GOP candidates seek to sweep Iowa’s 4 seats in the US House
Nov 8, 2022, 4:00 AM | Updated: 5:55 am
IOWA CITY, Iowa (AP) — Republicans were trying Tuesday to sweep Iowa’s four seats in the U.S. House of Representatives, pushing to oust a vulnerable Democratic incumbent and to reelect two first-term congresswomen.
If they win all four races, it would be the first time since 1994 that Republican would win every seat in Iowa’s House delegation.
U.S. Rep. Cindy Axne, a two-term Democrat whose district includes Des Moines and its fast-growing suburbs, is locked in a tight race against GOP state Sen. Zach Nunn.
Nunn has criticized Axne for largely supporting the policies of President Biden, who is deeply unpopular in the state. He has also tried to capitalize on questions about Axne’s stock purchases involving companies overseen by the financial services committee she sits on and her vote for the Inflation Reduction Act by proxy while she was on a family vacation in France.
Axne has attacked Nunn as an anti-abortion extremist, following June’s U.S. Supreme Court decision striking down a federal right to abortion. She has pointed to his support in a televised debate before the GOP primary in June to ban abortion without exceptions, even in cases of rape, incest and the life of the mother. Nunn has since softened his tone.
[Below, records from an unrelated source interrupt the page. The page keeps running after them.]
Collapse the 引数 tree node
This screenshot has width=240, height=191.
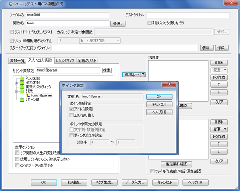coord(17,91)
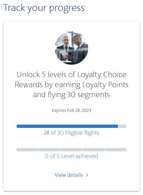The width and height of the screenshot is (143, 195).
Task: Click the tablet held in the photo
Action: 65,54
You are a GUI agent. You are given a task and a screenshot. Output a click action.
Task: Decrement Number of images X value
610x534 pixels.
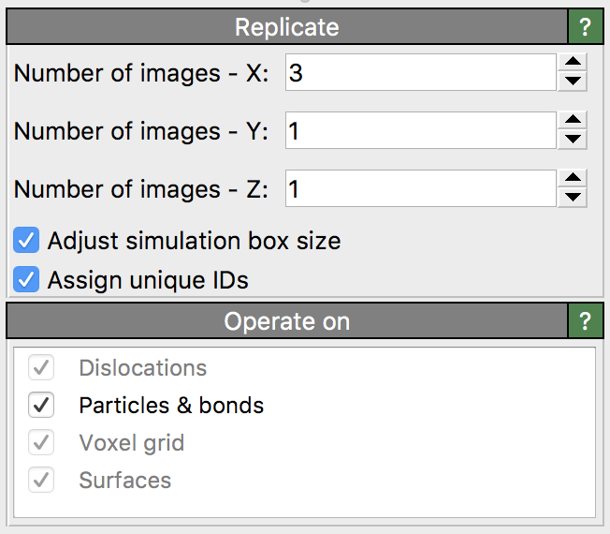point(572,82)
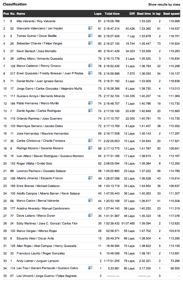183x283 pixels.
Task: Select the Kevin Beriault / Jose Montalto row
Action: click(36, 51)
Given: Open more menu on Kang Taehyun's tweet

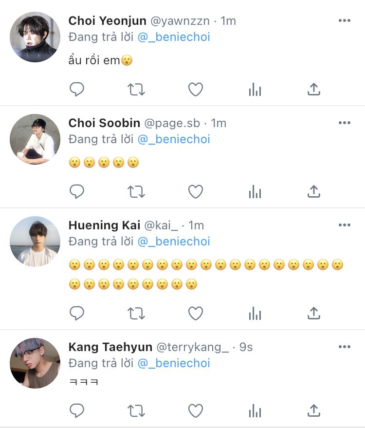Looking at the screenshot, I should (344, 347).
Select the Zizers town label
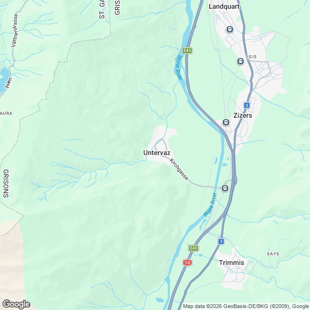This screenshot has width=310, height=310. (x=243, y=115)
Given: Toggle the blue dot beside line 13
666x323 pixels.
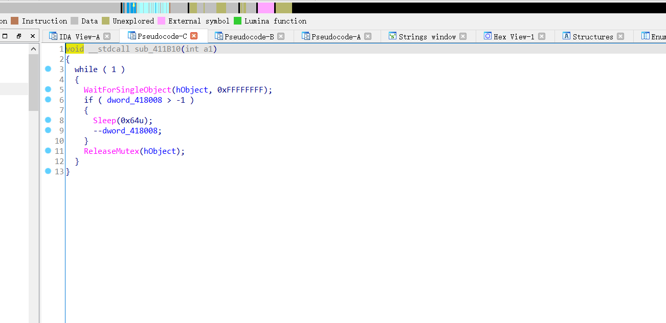Looking at the screenshot, I should (x=48, y=171).
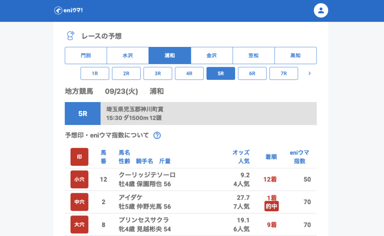Viewport: 384px width, 236px height.
Task: Open horse クーリッジテソーロ entry
Action: (x=147, y=175)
Axne’s two victories have been decided by razor-thin margins, unseating David Young in 2018 by 7,709 votes and defeating him by 6,208 votes in a 2020 rematch. Unlike those years, Tuesday’s ballot does not feature a Libertarian Party candidate, Bryan Holder, whose presence may have helped Axne prevail without winning 50 percent of the vote.
When Axne beat Young in 2018, Democrats won three out of Iowa’s four congressional races. But the state has continued its decade-long shift from the center to the right, as rural voters without college degrees abandon the Democratic Party.
New congressional maps, drawn by a nonpartisan commission and approved last year by the GOP-controlled Legislature, also may help the party’s chances of a sweep. Axne’s new district remains closely politically divided but now includes several counties with large Republican majorities she did not previously represent.
The other districts include a heavily Republican area of western Iowa where GOP Rep. Randy Feenstra is expected to cruise to reelection, and two others that slightly lean toward the GOP but have competitive races.
In southeastern Iowa, GOP U.S. Rep. Mariannette Miller-Meeks was trying to earn a second term in the House after winning by just six votes in 2020, in the closest congressional race in decades. She is facing a challenge from state Rep. Christina Bohannan, a University of Iowa law professor.
In northeastern Iowa, Republican U.S. Rep. Ashley Hinson is trying to fend off a challenge from Democratic state Sen. Liz Mathis in a hard-fought race between two former television news anchors.